Blue Passage, Jodhpur, Rajasthan, India, 2008, archival pigment ink photograph. Gift of Paul K. Kania and the Priscilla Payne Hurd Endowment, 2011.
Blue Passage, Jodhpur, Rajasthan, India, 2008, archival pigment ink photograph. Gift of Paul K. Kania and the Priscilla Payne Hurd Endowment, 2011. © Jeffrey Becom

"Colors of India" represents just a small part of a lifetime of experiences Becom has had capturing the vivid use of color in cultures around the world, to show how color is universally used for function, decoration and symbolism.
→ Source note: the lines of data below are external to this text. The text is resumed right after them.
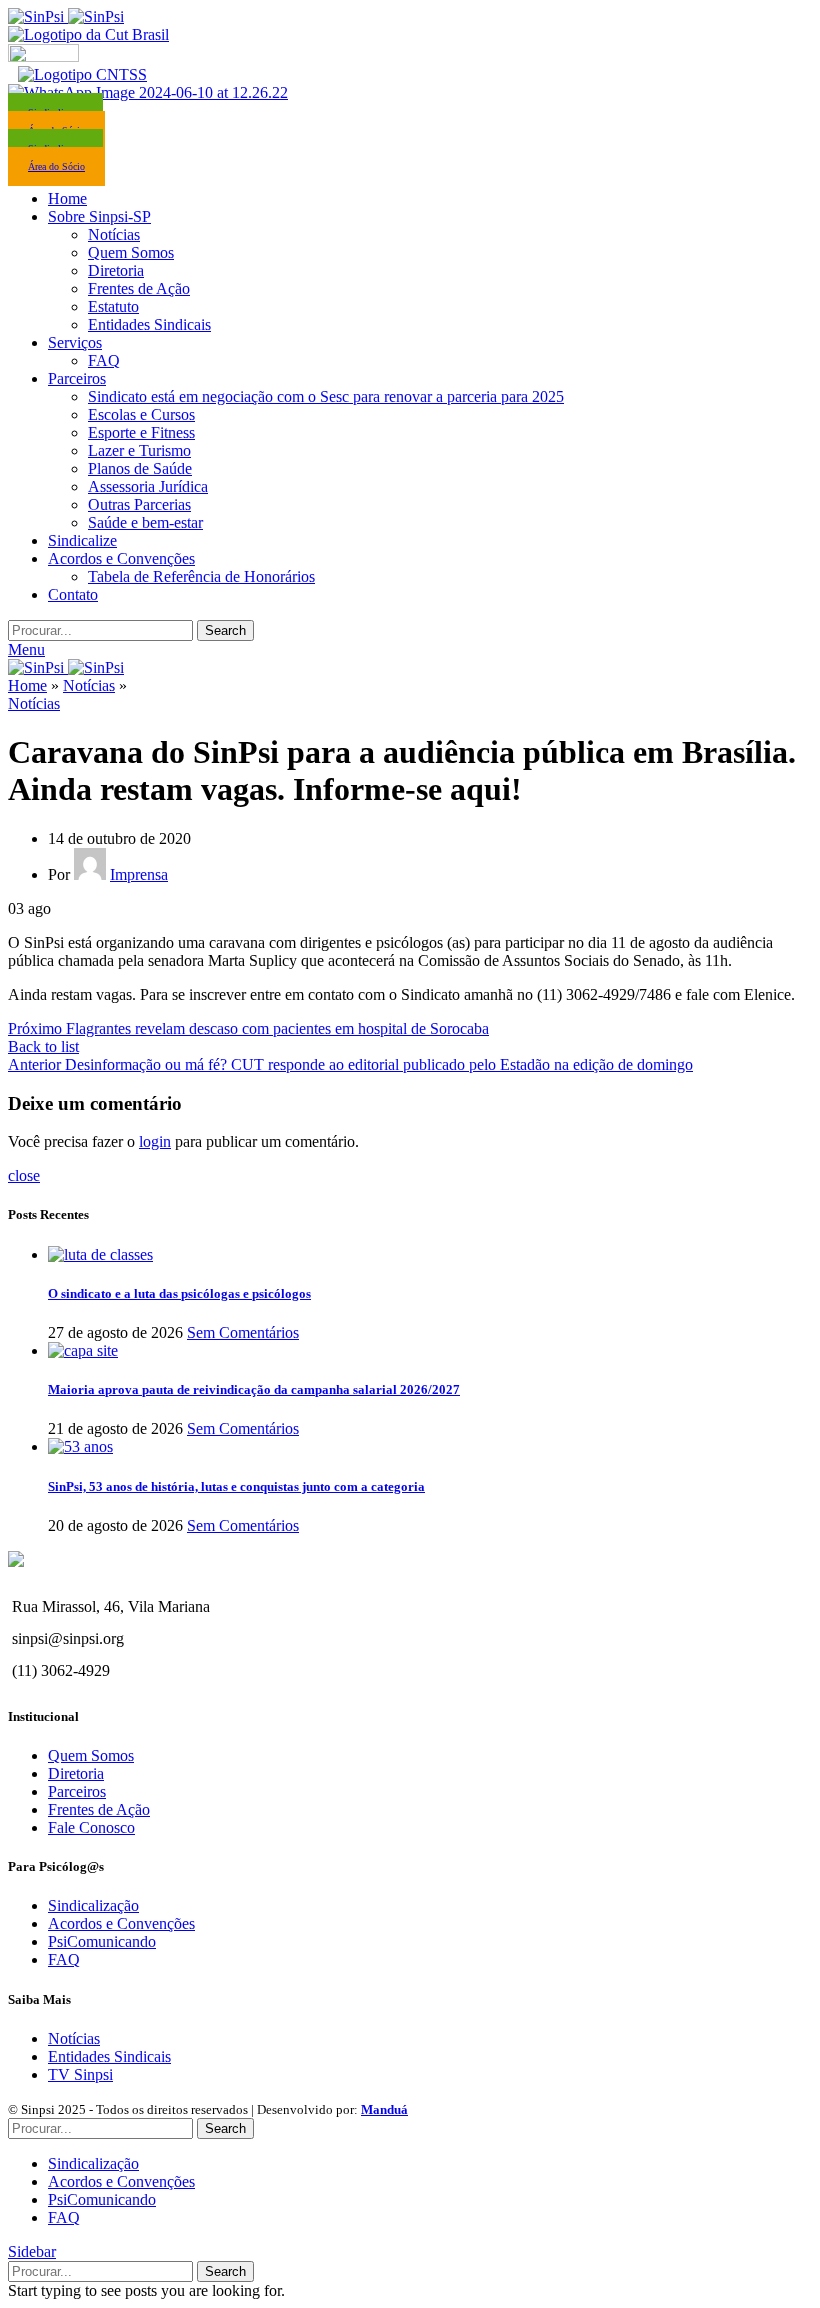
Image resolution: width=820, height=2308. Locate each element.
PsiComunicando (102, 1941)
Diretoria (116, 270)
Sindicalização (93, 1905)
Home (27, 685)
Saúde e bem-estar (145, 522)
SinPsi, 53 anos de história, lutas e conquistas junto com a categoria (236, 1486)
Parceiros (77, 1791)
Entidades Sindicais (149, 324)
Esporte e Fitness (141, 432)
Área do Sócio (56, 166)
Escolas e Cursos (141, 414)
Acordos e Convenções (121, 1923)
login (155, 1141)
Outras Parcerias (139, 504)
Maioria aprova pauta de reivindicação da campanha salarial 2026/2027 (254, 1389)
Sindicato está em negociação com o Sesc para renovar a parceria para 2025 (326, 396)
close (24, 1175)
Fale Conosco (91, 1827)
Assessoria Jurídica (148, 486)
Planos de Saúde (140, 468)
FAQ (104, 360)
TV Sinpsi (80, 2074)
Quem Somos (131, 252)
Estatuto (113, 306)
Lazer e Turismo (139, 450)
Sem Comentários (243, 1332)
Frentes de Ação (139, 288)
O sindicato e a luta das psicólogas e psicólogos (179, 1293)
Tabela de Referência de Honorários (201, 576)
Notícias (114, 234)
For more than three decades, Becom has been documenting people's lives and the painted environment they live in from Mexico to Morocco, and Guatemala to Greece. In 2008 he spent five months traveling in northern India – from Uttar Pradesh and Madhya Pradesh to Rajasthan, capturing the streets of Jodhpur and Varanasi and the architecture of Jaisalmer and Ajmer. ... Becom's photos aren't just about documentation. His focus is anthropological, based on a desire to know what color reveals about a culture, whether religious, social or spiritual, as well as how it affects the life of its people. While Becom approaches his subjects as a man with many talents — a painter and photographer with training in architecture — his work has been centered on color.

"I painted and drew from an early age," says Becom. "Am I a colorist? Absolutely. That's my main focus."

...

"India is just synonymous with color," he says. "Certain colors are associated with certain gods or certain castes."

What Becom found, he says, thrilled him. "There were dirt floor huts, fresh ground spices and the friendliest people. I had some of the best meals of my life there."

"I don't have a degree in anthropology and no formal education in photography," Becom says. "I do call myself a visual anthropologist though. I consider my photographs to be documentary. The colors, subjects, and details are captured exactly as found. However, I do control and transform by limiting what, when, and how I shoot."

That sense of the found image is seen in works like "Tiger Wall," taken in the town of Pokaran, in the state of Rajasthan. It shows a blue/green door to the right and a hand-painted tiger's head on the wall to its left. How or why that tiger's head exists is not explained, yet it is a striking image that hits you as a surprise, as if you just turned a corner and encountered some beautiful street art.

All of the 22 images on view affect you like paintings — works of art that occur between the figurative/representational and the abstract. Figures do appear in Becom's work, but they seem oblivious of the camera, just characters in front of Becom's colored facades.